Resumo: Animação porcamente renderizada, a qualidade dos diálogos e som no geral é no seu auge confusa e ambígua, os personagens subdesenvolvidos. As músicas do filme são o único ponto positivo, mas não perca seu tempo nem considerando a possibilidade de assistir esse projeto de filme.
Review: A trama é baseada em uma versão (paródia) da história da arca de Noé por Vinicius de Moraes, o que por sí só não é ruim (não sou cristão), mas sim a maneira tacanha e desmoralizante de apresentar uma narrativa que deveria enriquecer a experiência do público infantil ao qual o filme se destina. Faz parte do fetiche dos "diretores progressistas" em, ao mesmo tempo que tentam perverter uma bela história bíblica, colocam pautas forçadas como apresentar conceitos de sexualidade ao público mais vulnerável e inocente, como as crianças.
Foi ficando claro logo em menos de dez minutos de filme quando a personagem questiona o mandamento divino de incluir um casal de cada espécie, dizendo não ser justo com os animais "lgbtqi+", que a lacração havia chegado no filme para ficar. O par de ratos tentando se passar por "casal", algo originalmente cômico tem agora um tom de homossexualidade, assim como um personagem barata que também parece hiperssexualizado. Enfim, isto está por todo o filme, como algo onipresente, pairando na trama.
Tirando a questão ideológica de lado por um instante, vamos aos méritos técnicos do filme em si. A forma como o filme foi renderizado não condiz com uma grande produção. A sensação de ver o filme é a mesma de quem assiste um video FullHD com uma conexão de internet discada, tudo é travado, sem fluidez, causando a impressão de algo feito de maneira improvisada e econômica.
A dublagem dos personagens, é ao mesmo tempo excelente e horrível ao mesmo tempo, o luxo e o lixo. Os diálogos do leão Baruk (dublado por lázaro ramos) tem frases e palavras praticamente impossíveis de crianças assimilarem por conta dos trejeitos forçados e desconexos. Rodrigo Santoro como Vini foi sensacional, assim como Débora Vieira interpretando a sedutora baleia e Seu Jorge no papel de "deus". Agora a performance do Bruno Gagliasso como a andorinha Kilgore foi patético e descabido, uma dicção terrível que tornava o entendimento sofrível.
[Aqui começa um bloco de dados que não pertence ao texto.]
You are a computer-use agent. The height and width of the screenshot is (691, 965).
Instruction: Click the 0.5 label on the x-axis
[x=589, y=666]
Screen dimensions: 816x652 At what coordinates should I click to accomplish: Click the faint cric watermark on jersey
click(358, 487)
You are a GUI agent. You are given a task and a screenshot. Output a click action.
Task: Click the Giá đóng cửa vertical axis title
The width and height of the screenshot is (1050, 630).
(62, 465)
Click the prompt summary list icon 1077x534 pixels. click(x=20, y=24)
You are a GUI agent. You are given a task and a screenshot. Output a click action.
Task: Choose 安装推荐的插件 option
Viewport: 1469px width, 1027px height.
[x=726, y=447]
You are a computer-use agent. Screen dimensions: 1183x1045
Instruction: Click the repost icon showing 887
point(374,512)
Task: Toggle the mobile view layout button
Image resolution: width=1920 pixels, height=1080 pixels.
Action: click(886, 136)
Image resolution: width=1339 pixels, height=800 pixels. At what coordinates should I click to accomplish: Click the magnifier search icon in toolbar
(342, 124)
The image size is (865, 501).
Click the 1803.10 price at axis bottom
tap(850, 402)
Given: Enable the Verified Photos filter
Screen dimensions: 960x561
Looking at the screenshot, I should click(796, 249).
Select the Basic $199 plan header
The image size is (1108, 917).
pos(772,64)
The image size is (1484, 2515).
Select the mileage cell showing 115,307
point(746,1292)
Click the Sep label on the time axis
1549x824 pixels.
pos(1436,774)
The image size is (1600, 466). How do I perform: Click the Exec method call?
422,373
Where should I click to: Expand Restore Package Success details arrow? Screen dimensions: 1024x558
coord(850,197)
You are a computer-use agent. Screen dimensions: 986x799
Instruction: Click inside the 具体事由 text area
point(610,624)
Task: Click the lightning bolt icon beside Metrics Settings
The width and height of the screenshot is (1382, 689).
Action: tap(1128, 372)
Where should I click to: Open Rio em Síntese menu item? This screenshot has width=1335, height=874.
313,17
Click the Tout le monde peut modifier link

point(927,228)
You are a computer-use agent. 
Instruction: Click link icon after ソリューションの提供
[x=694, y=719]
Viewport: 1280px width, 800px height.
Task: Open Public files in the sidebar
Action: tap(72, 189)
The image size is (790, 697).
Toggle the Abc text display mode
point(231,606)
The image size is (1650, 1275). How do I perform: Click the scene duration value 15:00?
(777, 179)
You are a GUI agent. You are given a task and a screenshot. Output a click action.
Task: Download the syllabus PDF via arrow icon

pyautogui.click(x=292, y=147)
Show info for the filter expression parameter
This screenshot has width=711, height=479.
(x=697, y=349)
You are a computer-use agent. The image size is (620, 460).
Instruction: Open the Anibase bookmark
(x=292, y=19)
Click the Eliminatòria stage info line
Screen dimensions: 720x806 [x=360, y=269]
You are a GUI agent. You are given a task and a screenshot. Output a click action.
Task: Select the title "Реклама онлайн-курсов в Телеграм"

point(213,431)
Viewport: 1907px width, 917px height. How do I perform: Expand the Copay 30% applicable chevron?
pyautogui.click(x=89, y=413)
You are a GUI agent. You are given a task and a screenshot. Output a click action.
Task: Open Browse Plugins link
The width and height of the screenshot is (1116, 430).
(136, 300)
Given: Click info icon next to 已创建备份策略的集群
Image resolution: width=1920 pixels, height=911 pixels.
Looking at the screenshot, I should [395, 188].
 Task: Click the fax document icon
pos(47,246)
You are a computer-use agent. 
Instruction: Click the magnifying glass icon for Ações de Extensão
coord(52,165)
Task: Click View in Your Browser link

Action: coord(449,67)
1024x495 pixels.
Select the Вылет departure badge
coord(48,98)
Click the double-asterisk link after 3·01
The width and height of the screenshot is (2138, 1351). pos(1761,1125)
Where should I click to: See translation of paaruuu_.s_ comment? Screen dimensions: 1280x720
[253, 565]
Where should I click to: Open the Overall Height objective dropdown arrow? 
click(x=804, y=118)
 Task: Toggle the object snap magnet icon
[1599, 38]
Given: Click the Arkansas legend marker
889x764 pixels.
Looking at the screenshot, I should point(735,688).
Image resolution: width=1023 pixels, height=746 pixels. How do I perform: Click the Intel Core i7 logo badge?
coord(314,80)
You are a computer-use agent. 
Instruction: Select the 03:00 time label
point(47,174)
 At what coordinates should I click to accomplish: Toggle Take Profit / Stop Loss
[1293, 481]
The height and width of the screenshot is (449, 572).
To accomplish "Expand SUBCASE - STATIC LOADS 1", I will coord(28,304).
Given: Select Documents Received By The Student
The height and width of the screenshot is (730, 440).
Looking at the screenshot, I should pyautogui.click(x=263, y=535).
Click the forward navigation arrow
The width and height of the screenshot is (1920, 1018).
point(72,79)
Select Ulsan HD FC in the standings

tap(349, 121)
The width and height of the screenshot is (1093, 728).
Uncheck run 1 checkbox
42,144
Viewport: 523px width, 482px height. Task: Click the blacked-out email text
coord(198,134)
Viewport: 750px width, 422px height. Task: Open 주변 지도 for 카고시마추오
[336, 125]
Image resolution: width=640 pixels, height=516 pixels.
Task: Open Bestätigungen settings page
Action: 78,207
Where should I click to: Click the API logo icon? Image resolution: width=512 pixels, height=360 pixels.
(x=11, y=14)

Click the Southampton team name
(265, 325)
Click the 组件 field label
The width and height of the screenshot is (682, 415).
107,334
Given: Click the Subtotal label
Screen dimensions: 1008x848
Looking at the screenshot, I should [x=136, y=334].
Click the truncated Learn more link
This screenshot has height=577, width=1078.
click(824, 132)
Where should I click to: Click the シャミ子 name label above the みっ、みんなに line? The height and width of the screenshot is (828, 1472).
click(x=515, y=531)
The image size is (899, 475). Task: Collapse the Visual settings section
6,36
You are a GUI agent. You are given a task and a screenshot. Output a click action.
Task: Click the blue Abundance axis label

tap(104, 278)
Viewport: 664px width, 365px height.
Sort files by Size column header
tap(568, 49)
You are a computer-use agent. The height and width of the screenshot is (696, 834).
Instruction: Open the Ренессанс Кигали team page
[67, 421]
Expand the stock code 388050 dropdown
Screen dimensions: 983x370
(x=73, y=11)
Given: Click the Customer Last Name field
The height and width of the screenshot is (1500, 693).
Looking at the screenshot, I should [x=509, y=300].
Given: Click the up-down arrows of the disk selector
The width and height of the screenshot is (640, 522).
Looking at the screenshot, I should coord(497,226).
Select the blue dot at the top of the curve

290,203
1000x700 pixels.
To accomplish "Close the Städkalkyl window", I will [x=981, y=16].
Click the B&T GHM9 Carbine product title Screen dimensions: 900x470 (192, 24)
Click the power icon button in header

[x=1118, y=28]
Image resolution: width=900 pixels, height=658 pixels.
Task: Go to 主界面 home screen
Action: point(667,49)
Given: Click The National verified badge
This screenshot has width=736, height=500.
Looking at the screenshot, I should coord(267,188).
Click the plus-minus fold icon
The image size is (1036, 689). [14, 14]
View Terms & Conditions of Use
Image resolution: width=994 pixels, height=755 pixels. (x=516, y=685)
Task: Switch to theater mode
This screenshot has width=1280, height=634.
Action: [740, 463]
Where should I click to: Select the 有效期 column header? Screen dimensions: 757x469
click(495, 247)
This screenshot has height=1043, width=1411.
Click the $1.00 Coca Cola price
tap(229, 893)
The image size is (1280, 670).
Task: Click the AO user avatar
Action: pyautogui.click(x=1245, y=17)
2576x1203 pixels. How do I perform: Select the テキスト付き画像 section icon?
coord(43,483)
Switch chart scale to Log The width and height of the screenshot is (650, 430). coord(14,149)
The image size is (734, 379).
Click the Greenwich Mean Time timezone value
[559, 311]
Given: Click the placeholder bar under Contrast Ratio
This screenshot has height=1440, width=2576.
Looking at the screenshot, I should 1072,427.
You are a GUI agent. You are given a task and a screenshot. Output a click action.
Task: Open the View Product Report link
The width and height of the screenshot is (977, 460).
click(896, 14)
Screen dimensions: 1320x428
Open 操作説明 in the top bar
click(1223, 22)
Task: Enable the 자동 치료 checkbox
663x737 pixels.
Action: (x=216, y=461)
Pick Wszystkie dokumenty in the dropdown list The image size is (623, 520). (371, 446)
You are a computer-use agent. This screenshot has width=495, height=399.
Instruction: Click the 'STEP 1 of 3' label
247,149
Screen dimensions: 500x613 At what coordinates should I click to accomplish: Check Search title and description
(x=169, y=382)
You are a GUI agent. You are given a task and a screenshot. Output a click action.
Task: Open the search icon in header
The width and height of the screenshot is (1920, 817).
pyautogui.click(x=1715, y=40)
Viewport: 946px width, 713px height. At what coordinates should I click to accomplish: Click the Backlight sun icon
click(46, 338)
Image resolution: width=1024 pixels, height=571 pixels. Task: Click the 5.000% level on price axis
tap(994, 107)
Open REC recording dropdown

No geral, devido à forma que o áudio foi tratado, a clareza e fluidez das conversas infelizmente não foi uma prioridade do orçamento do filme, assim como a pífia renderização, deixando pouco a se salvar.
O que me leva ao meu último ponto, o que se salva no meio disso tudo? Felizmente nem tudo se perde. Se por um lado existe um verdadeiro mar de lacração forçada pra ganhar verba governamental e agradar o público lgbt e garantir a verba da lei Rouanet, existe também o talento musical nato do brasileiro que habilmente tomaram emprestado para compor as canções do filme. As músicas são realmente bem compostas, algumas tem seu charme e DNA do mpb, outras mais atuais, contemporâneas. Mas como o que me chamou a atenção para o filme foi o fato de os dois ratinhos protagonistas serem músicos talentosos, acredito que isto pelo menos foi o ponto positivo do filme.
Apesar disso, no geral, impera após o filme a indignação com a perfídia dos diretores em destruir tão bela narrativa com sua ganância em perverter o público infantil. E fazendo isso da maneira mais porca possível, sem nenhum recurso mais sofisticado, nenhuma beleza fora a música, o que torna esta experiência cinematográfica extremamente pobre e vulgar.